== Short problem ==
Please copy out the records from the line that has "Juni 2025 (83, 1293)" through the line that has "Dezember 2025 (96, 1160)", both included, with each line given in full. Scale every coordinate in the answers by 0.95 and round to whole numbers, with halves going up.

□ □ □

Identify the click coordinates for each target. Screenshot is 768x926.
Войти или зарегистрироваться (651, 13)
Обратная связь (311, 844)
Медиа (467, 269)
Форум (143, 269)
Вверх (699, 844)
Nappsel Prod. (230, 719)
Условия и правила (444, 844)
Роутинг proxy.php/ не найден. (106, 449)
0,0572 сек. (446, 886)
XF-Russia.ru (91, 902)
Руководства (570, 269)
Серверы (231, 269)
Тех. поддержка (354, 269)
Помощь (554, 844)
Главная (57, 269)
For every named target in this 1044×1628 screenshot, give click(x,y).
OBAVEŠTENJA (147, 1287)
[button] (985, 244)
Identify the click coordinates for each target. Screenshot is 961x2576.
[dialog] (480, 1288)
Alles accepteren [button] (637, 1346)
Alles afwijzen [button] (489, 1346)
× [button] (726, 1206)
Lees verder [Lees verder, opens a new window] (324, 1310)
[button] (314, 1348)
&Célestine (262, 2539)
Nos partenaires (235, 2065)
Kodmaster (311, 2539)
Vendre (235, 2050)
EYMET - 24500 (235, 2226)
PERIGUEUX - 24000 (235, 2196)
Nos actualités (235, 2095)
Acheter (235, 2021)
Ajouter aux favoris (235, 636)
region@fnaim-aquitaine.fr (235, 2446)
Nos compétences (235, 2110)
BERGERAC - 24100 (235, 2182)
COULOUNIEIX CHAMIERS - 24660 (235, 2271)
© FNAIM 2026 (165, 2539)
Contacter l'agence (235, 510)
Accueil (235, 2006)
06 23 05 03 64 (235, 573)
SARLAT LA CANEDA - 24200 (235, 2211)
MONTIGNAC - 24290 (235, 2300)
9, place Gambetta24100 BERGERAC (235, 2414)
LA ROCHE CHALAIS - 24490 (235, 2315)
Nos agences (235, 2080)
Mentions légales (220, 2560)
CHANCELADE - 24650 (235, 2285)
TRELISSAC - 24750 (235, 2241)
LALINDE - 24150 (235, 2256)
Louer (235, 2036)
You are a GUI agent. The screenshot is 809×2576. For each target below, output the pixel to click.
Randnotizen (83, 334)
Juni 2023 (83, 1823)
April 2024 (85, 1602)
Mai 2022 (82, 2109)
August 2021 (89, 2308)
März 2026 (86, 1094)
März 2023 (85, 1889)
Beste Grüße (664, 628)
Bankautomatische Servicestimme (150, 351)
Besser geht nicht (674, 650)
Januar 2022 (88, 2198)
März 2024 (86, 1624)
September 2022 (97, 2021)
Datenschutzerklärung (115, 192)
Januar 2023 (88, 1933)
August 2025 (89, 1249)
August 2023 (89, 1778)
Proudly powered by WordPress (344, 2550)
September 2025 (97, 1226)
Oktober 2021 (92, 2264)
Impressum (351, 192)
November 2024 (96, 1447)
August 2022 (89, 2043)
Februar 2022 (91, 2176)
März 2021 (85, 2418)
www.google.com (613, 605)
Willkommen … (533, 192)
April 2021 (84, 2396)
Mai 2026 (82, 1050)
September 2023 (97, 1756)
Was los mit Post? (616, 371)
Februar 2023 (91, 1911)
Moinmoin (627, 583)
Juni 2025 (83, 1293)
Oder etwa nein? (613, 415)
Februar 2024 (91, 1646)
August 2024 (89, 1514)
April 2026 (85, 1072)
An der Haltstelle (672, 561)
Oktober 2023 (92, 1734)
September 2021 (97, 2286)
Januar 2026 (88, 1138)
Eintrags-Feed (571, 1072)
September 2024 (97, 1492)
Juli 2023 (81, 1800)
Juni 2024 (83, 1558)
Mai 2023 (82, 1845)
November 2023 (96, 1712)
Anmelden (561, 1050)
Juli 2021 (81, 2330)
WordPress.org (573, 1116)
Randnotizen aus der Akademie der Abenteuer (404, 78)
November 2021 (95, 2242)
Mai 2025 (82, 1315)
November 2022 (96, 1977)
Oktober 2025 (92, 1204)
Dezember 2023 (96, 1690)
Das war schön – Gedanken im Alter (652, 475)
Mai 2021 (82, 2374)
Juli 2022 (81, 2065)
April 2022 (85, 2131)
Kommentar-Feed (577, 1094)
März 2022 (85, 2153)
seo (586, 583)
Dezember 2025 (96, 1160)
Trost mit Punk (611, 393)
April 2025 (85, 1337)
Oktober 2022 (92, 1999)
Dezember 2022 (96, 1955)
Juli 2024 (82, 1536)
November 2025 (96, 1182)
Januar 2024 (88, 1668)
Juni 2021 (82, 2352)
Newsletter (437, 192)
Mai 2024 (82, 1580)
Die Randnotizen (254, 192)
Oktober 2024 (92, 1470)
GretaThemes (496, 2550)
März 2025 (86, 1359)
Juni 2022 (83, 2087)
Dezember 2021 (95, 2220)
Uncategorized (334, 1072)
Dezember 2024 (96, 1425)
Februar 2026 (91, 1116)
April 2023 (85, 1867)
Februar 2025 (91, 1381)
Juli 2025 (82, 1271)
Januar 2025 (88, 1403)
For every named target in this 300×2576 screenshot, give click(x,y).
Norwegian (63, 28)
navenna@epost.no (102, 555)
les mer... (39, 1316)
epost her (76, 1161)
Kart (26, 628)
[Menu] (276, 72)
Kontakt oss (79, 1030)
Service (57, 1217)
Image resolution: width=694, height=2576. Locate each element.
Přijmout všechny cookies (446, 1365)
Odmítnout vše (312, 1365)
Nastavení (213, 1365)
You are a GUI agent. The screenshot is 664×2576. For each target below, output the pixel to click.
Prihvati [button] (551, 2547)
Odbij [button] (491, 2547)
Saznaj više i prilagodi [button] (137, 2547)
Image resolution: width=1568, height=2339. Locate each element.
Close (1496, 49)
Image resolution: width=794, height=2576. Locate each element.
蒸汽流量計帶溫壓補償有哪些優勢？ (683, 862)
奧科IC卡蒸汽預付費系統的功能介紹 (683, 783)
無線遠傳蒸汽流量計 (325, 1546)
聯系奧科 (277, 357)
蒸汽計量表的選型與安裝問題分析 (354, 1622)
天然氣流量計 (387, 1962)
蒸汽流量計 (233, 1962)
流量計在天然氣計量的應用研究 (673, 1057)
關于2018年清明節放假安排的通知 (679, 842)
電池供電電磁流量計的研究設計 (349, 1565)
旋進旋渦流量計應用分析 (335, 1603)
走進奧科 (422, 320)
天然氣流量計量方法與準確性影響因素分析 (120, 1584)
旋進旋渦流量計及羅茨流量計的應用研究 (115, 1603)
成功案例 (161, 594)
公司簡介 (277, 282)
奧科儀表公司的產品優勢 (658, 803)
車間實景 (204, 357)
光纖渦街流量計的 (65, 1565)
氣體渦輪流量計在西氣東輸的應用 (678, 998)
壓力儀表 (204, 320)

□ □ □

== Written solution ==
Juni 2025 (79, 1228)
Oder etwa nein? (582, 394)
Februar 2024 (86, 1564)
August 2024 (85, 1438)
April 2026 (81, 1018)
An der Haltstelle (638, 533)
Oktober 2023 (87, 1647)
September 2021 (92, 2172)
Januar 2026 (84, 1081)
Eintrags-Feed (542, 1018)
September 2024 (92, 1417)
Juli 2023 (77, 1710)
Juni 2024 (79, 1480)
Mai 2023 (78, 1753)
November 2023 (91, 1626)
Anmelden (533, 998)
Juli 2021 (77, 2214)
WordPress.org (544, 1060)
Randnotizen aus der Akademie der Abenteuer (384, 74)
November 2021 (90, 2130)
Mai 2025 (78, 1249)
November 2022 (91, 1878)
Oktober 2025 (87, 1144)
Dezember 2023 (91, 1606)
Das war schön – Gedanken im Alter (619, 451)
Mai 2021 (78, 2255)
Juli 2022 (77, 1962)
April 2022 (81, 2024)
Kommentar-Feed (548, 1039)
März 2022 (81, 2045)
seo (557, 554)
Dezember 2025 (91, 1102)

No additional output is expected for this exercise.